Multi-Strategy Trading Framework in Practice
Here's how you'd implement a simple ATR breakout strategy in this framework:
class ATRBreakoutStrategy : public SEStrategy {
private:
int atrHandle;
double atrMultiplier;
public:
ATRBreakoutStrategy(string symbol) : SEStrategy(symbol) {
atrHandle = iATR(symbol, PERIOD_D1, 14);
atrMultiplier = 2.0;
}
void OnStartDay() {
// Check for breakout condition at day start
double atr[];
CopyBuffer(atrHandle, 0, 1, 1, atr);
double previousHigh = iHigh(symbol, PERIOD_D1, 1);
double currentPrice = SymbolInfoDouble(symbol, SYMBOL_BID);
if(currentPrice > previousHigh + (atr[0] * atrMultiplier)) {
// Generate buy signal
OpenOrder(ORDER_TYPE_BUY, CalculateLotSize());
}
}
};The strategy doesn't handle:
- Position sizing beyond its allocated capital
- Persistence of orders across restarts
- Statistics calculation
- Time event management
All of that is framework responsibility. The strategy focuses purely on its trading logic.

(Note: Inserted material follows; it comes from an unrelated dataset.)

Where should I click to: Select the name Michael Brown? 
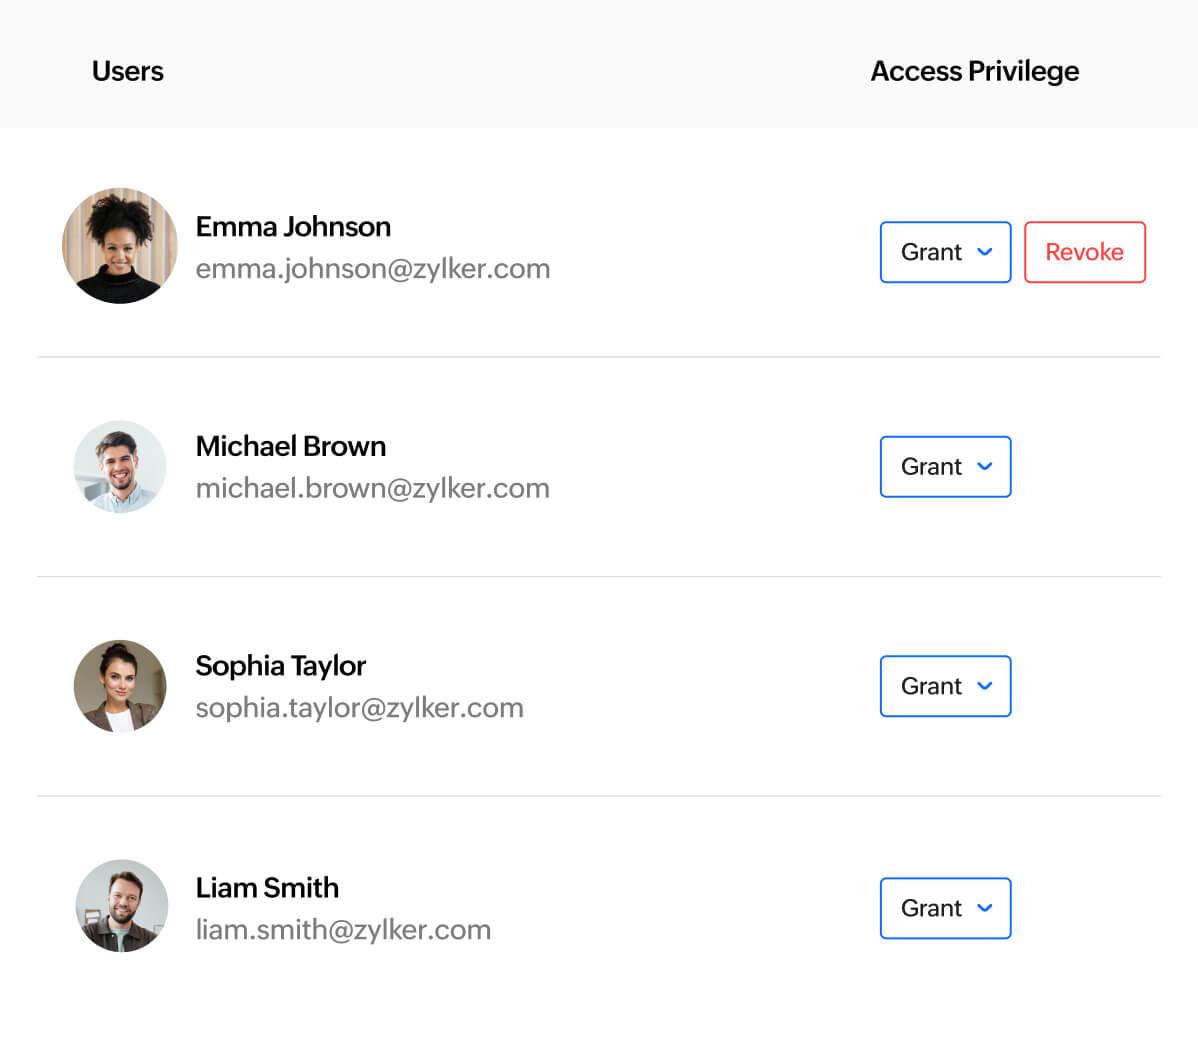291,446
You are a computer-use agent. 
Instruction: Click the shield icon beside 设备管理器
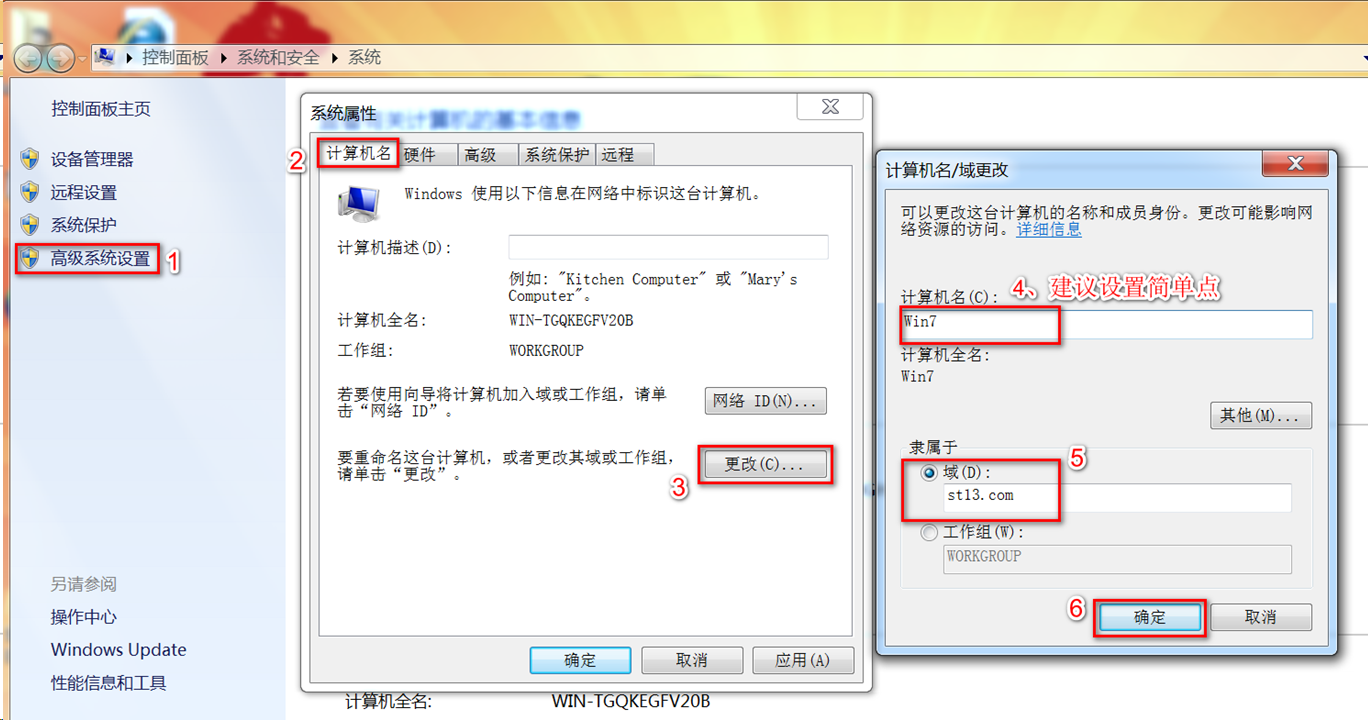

Adding this strategy to the portfolio:
class GoldAsset : public SEAsset {
GoldAsset() : SEAsset("XAUUSD") {
ArrayResize(strategies, 1);
strategies[0] = new ATRBreakoutStrategy("XAUUSD");
}
};
// In main EA
SEAsset *assets[] = { new GoldAsset() };One file for the strategy. One file for the asset. Register in main EA. Capital allocation handles automatically.
What a Multi-Strategy Trading Framework Enables
Building this framework changed how I think about algorithmic trading.
Instead of searching for the perfect strategy, I focus on strategy diversification. When one strategy struggles due to regime changes, others compensate.
Instead of manual coordination across multiple EAs, I have centralized portfolio management. Capital allocation, risk controls, and metrics happen at the framework level.
Instead of hoping nothing breaks during live trading, I have order persistence. Crashes don't mean lost traceability.
The framework is open source and available on GitHub. It's the infrastructure I wish existed when I was managing multiple strategies with spreadsheets and duct tape.
Institutions don't run one strategy. They run portfolios. And now, with the right framework, individual traders can think the same way.
If you're building portfolio-based systems on MetaTrader 5, this solves the infrastructure problems so you can focus on strategy development rather than framework engineering.